Item-finding records

— begin —

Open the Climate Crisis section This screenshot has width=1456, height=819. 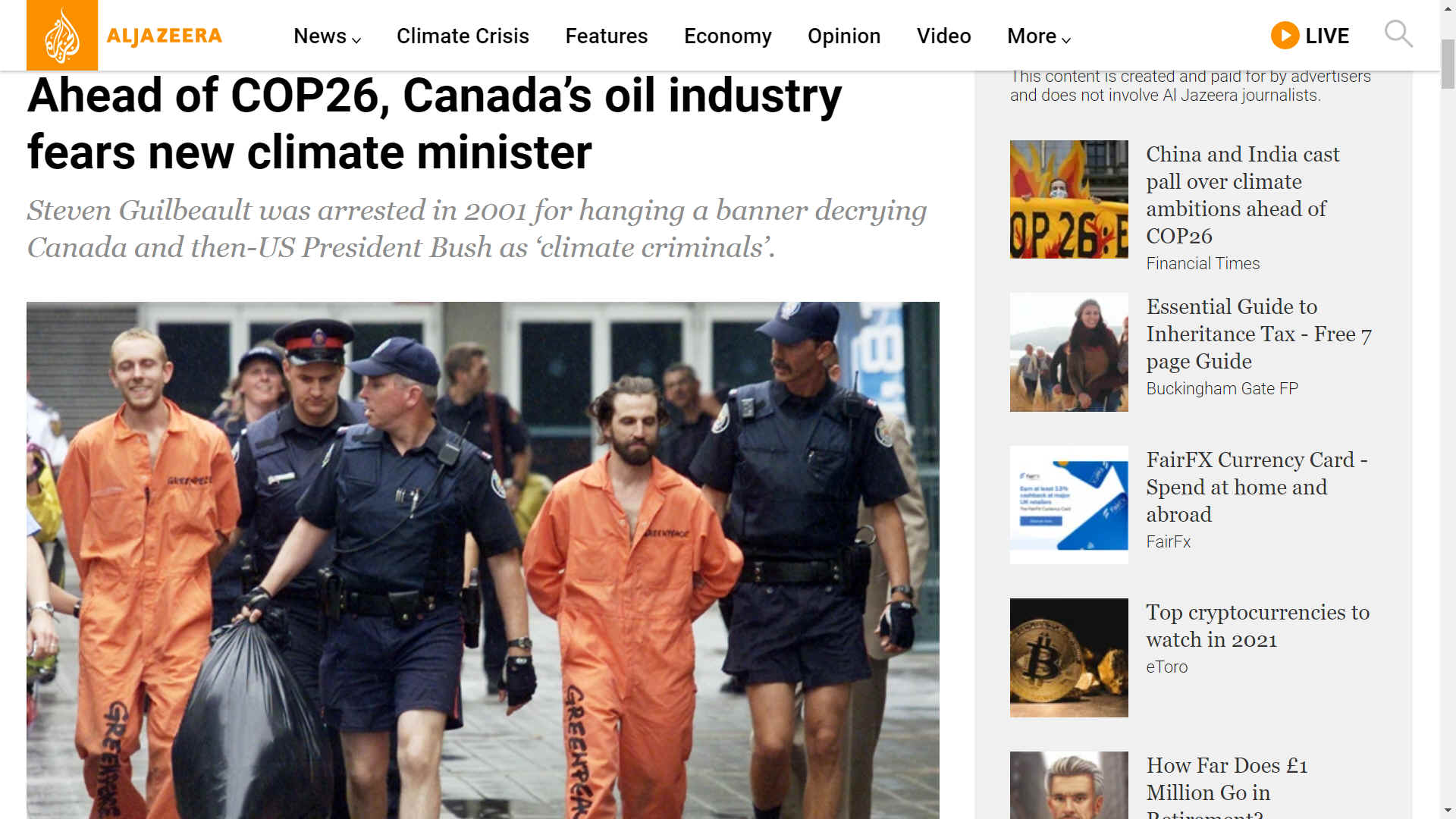click(x=463, y=36)
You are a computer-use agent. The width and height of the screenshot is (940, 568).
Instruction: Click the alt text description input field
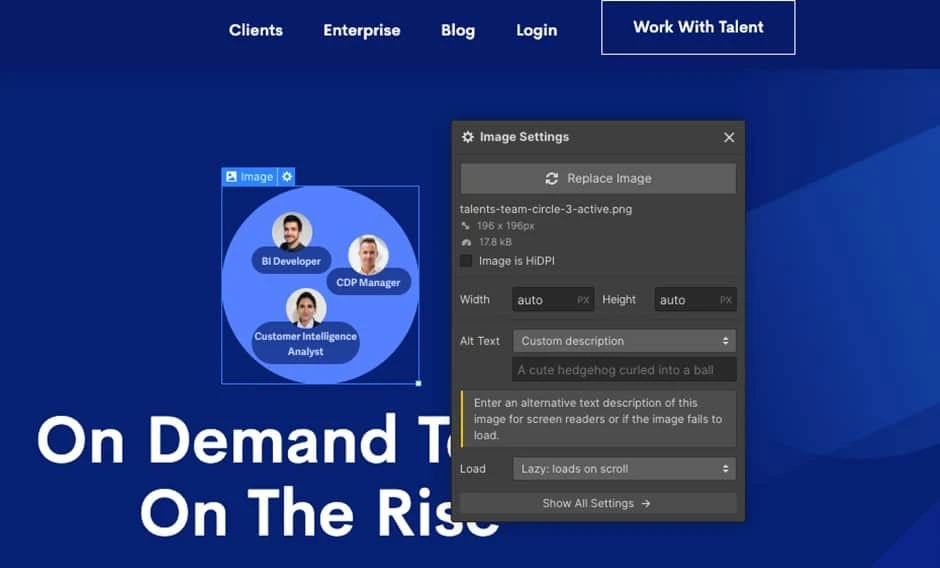click(624, 370)
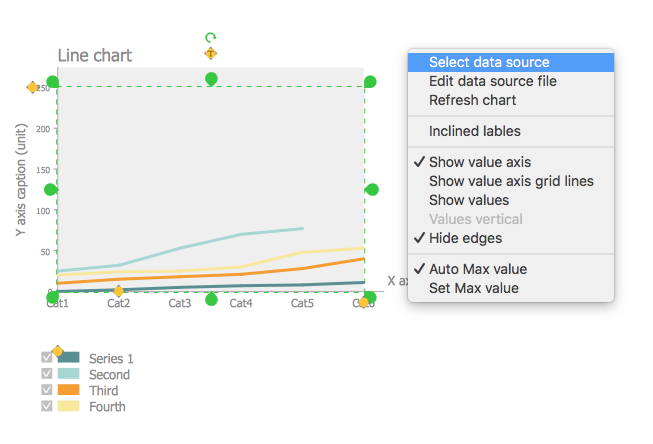Screen dimensions: 653x444
Task: Choose Edit data source file
Action: click(492, 81)
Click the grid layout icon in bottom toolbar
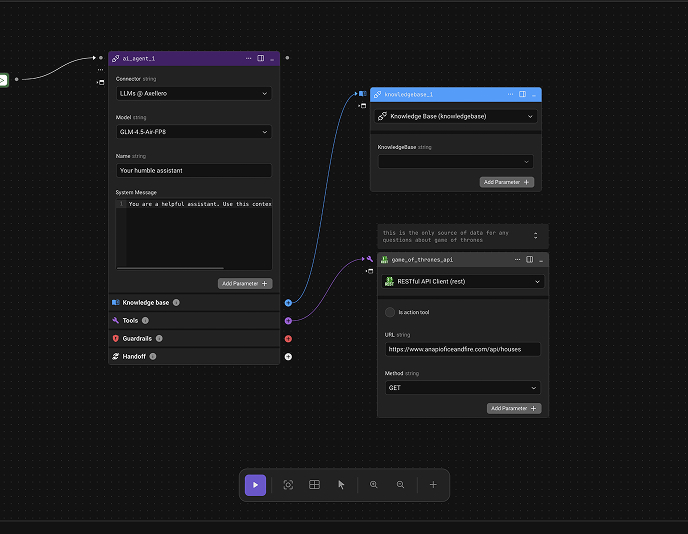This screenshot has width=688, height=534. tap(314, 485)
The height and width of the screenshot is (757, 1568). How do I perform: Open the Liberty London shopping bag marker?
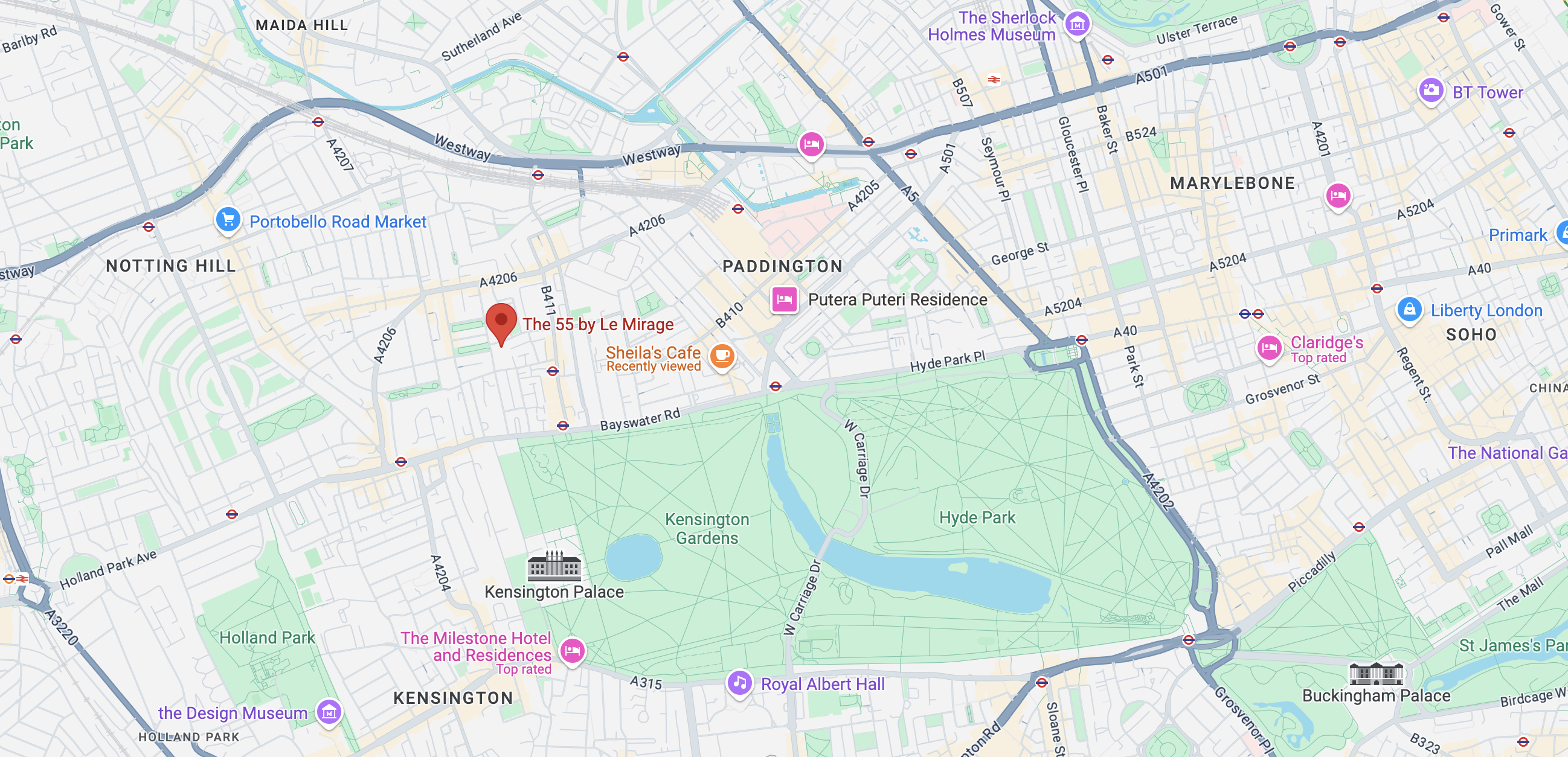(x=1409, y=310)
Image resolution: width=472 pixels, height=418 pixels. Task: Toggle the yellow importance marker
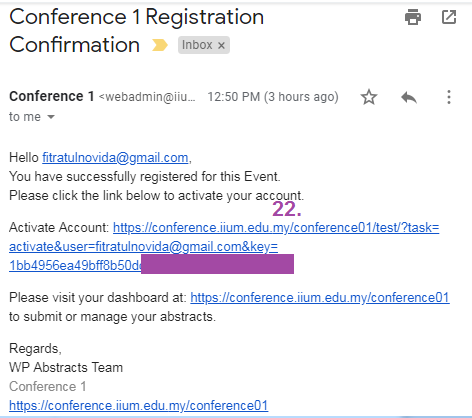[160, 45]
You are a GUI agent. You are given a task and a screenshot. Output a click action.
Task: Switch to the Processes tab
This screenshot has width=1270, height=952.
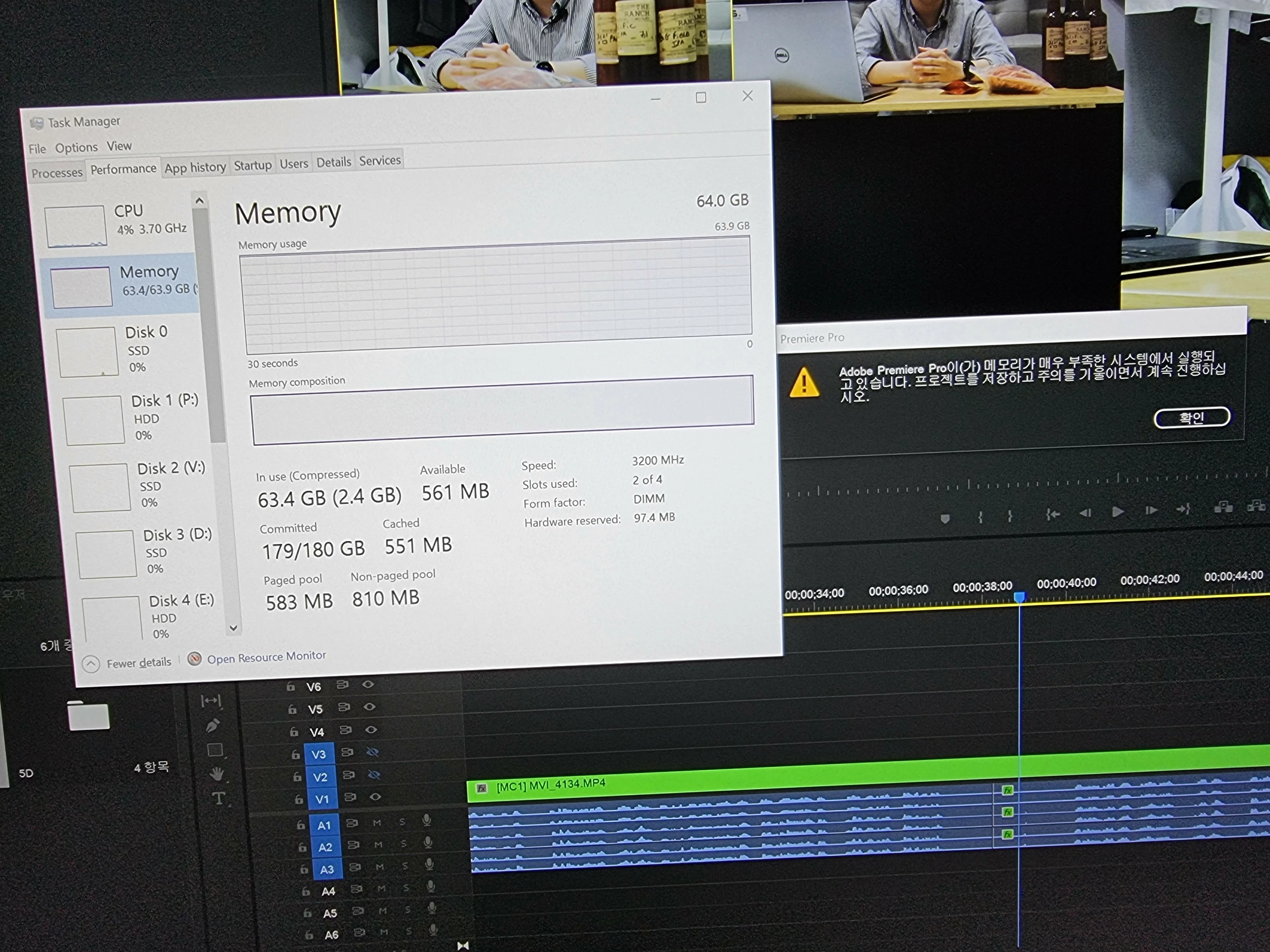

— end —

TASK STATEMENT
Reproduce word for word every line of the records from the one containing "Click the grid layout icon in bottom toolbar" through the end of the records, with both ends included. Leave the pictures out.

OUTPUT
Click the grid layout icon in bottom toolbar
This screenshot has width=688, height=534. tap(314, 485)
The height and width of the screenshot is (757, 1568). How do I perform: Open the Liberty London shopping bag marker?
(x=1409, y=310)
Image resolution: width=472 pixels, height=418 pixels. Task: Toggle the yellow importance marker
[160, 45]
You are a GUI agent. You are given a task and a screenshot. Output a click action.
Task: Switch to the Processes tab
This screenshot has width=1270, height=952.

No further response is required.